In March 1862, at age 36, Alfred Ayres was diagnosed as suffering from consumption and was rejected for military service. Nevertheless, he enlisted as a private in Company H(2nd) of the 27th Virginia Infantry, a unit from Rockbridge in the famous Stonewall Brigade. However, he was soon discharged from the unit, probably because of his physical condition. In February 1864, he was declared exempt from the draft and could have avoided further military service. Determined to serve his commonwealth and country, he nevertheless enlisted in Company E of the 52nd Virginia Infantry on October 28, 1864, and it was in this unit that he finally saw action against the enemies of his country.

The 52nd Virginia had been organized at Staunton in August 1861. Most of its companies were from Augusta County.

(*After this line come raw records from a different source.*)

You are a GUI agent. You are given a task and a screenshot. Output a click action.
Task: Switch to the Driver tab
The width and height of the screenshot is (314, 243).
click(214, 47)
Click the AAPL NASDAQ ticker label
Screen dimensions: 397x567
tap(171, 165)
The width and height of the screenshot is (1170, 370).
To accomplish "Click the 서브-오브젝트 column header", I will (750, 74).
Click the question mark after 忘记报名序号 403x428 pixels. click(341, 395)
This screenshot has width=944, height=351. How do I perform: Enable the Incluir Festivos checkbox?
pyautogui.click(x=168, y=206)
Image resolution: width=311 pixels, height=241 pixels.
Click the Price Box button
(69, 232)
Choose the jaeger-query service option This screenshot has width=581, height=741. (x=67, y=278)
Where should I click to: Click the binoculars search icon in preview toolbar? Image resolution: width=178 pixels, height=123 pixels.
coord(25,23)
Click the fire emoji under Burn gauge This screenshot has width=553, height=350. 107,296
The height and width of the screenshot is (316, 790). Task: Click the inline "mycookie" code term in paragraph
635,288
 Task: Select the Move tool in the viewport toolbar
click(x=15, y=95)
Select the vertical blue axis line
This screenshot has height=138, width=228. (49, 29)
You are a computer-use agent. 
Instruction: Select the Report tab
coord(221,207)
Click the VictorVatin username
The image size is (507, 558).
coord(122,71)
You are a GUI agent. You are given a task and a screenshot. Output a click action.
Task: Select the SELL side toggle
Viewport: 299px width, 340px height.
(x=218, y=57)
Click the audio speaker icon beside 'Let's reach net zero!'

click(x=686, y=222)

It saw its first action at Greenbrier River and Camp Allegheny in western Virginia in the fall of 1861. It next fought in Stonewall Jackson’s Valley campaign and joined Lee’s Army of Northern Virginia as part of Early’s Brigade of Ewell’s division in Jackson’s Second Corps. It fought with Lee’s army in every campaign from the Seven Days to Cold Harbor. In early June 1864 it accompanied the Second Corps, now under Jubal Early, to Lynchburg, where it drove back a Yankee force threatening that city. It then marched down the Valley, into Maryland, and on to the outskirts of Washington, D.C. The 52nd returned to the Valley with Early’s command and fought at Winchester, Fisher’s Hill, and at Cedar Creek on October 19.

  It was soon after Early’s defeat at Cedar Creek that Private Ayres joined the much-depleted 52nd Virginia. In early December 1864, he accompanied the regiment back to the Richmond-Petersburg area, where it rejoined Lee’s army after a six-month absence. The 52nd took its position in the Second Corps line south of Petersburg, near Burgess’s Mill, where it went into winter quarters. At Hatcher’s Run on February 5-6, 1865, the determined 39-year-old private finally saw the white elephant. In his second battle, Gordon’s March 25 assault against the Yankee Fort Stedman east of Petersburg, Private Ayres suffered a severe wound to the scalp and fell into the hands of the enemy. He was admitted into the Lincoln General Hospital in Washington, D.C., three days later.

On June 12, two months after the surrender of Lee’s army at Appomattox Courthouse, Yankee authorities finally released Private Ayres from their custody. Family tradition says that he walked from Washington back to his home in Rockbridge, where he resumed his former occupation as a millwright. He died at his home near Zollman Post Office on January 11, 1893, at age 67. He is buried in the cemetery of Oxford Presbyterian Church in Rockbridge County.

The memory of Private Alfred Graham Ayres of Company E, 52nd Virginia Infantry, is perpetuated in this camp by his direct descendant, Compatriot Gregory T. “Bo” Martin.